Your ESG Measures Need An Overhaul


It is a foregone conclusion that ESG considerations are critical to a business’s success. Responsible companies thinking about their impact on the environment and society are more likely to attract and retain investors, employees, and customers – and future-proof themselves for regulation that monitors ESG factors. However, in our tech-driven world, adhering to common understandings of ESG measures will leave companies falling short of marketplace expectations.

Current studies estimate that technology contributes between 2-3% of global emissions, on par with the airline industry. End-user devices alone – laptops, tablets, smartphones, and printers -are responsible for one-third of technology direct and indirect emissions[1][2] Emerging technology like AI, blockchain, and quantum computing – and the functions these advanced technologies enable – also incur heavy processing needs and energy costs. In fact, as of 2021, it was estimated that within a year, the process of creating Bitcoin consumed more electricity than is used by Finland and created more electronic hardware waste than most midsize countries.[3][4]

In addition, the social impact of technology cannot be understated. Bias in algorithms can be pernicious and far-reaching, affecting individuals’ access to housing, employment, and credit. Overuse of technology can have a negative impact on mental health and engagement. And these are just currently recognized harms; the creative uses of emerging technology will inevitably unveil both amazing advances and unanticipated damages to individuals and society.

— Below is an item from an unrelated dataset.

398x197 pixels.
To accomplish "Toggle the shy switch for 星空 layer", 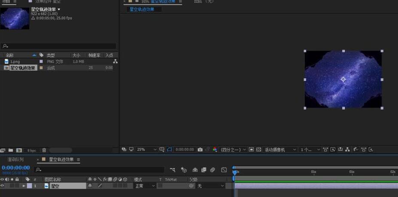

We need a new way of thinking about ESG.

Today’s ESG should incorporate the impacts of technology – the backbone and driver of nearly every business – where environmental and societal effects may be less obvious, but no less severe.

In addition to community volunteer programs, companies adopting or developing new software, or designing tech-enabled products should ask, have we consulted all stakeholders? And, who could this harm? Rather than just focusing on the environmental impact of business travel and offices’ energy consumption, corporations should be thinking about the entire impact of virtual meetings on individuals and teams. Consider this use case for virtual meetings:

For a team of four people with an average commute, virtual meetings have a smaller carbon footprint than in-person meetings. However, there are other factors to consider: “Zoom fatigue” negatively impacts mental health – increasing anxiety and even reducing productivity – affecting women twice as much as men[5] In addition, studies have shown that collaboration is more productive in person. If a virtual meeting is still the best option, using video sparingly is something to consider: a standard video call can generate up to 50 times as much carbon emissions as an audio-only call[6]

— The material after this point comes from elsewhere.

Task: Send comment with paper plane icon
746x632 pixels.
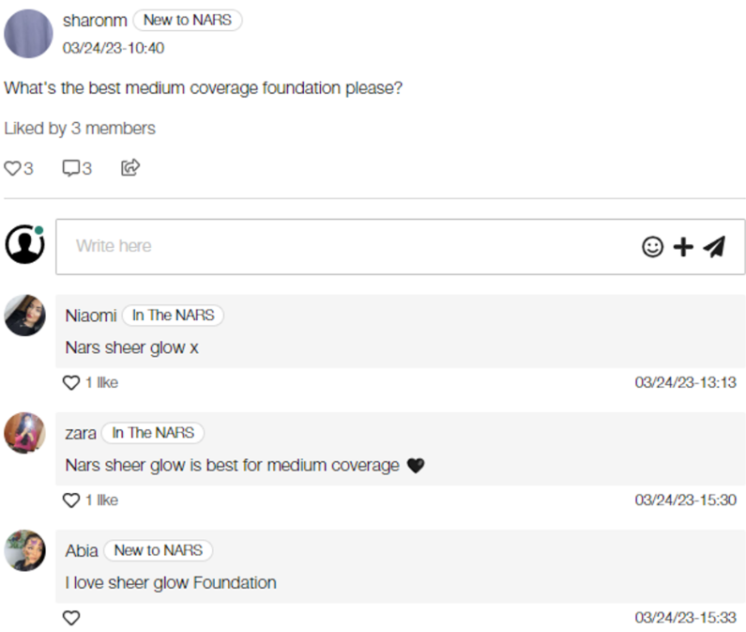Action: point(715,246)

This is a fundamental shift in how we think about technology, our decisions around technology, and the impacts they have. And it’s a shift we’re all capable of.

We already have ESG measures in place. Aren’t we covered?

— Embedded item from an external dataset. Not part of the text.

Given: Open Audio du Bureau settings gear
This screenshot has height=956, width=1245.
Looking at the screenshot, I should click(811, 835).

There’s no shortage of current measures for ESG: our research uncovered over 125 different ESG frameworks[7] However, these ESG measures lacked consistent metrics and scoring systems. A recent study found a 38-56% divergence in the scope of measurements across six well-known scoring systems. In lieu of any government-implemented rating mechanism, organizations are free to grade themselves on their cherry-picked rating system or requirements.

The takeaway is not that companies should ignore ESG measures because they lack consistency. Rather, companies must teach their people the skills to identify and critically evaluate potential ESG risks to serve a constantly changing and evolving technology-enabled future. There isn’t a universal standard for how much bias an algorithm can have or a solid understanding of when it becomes more energy efficient to refresh computer hardware. However, there are skills that individuals and organizations can develop to help them anticipate, identify, and mitigate potential negative impacts.

The good news: investment in ESG will yield returns.

Aligning business strategies to ESG measures can have a range of positive business outcomes, including increasing top-line growth by attracting new customers and retaining socially conscious ones; reducing energy costs; gaining strategic flexibility through regulatory alignment and government subsidies; better retainment and attraction of talent; and improving economic outlooks with long-term sustainability investments.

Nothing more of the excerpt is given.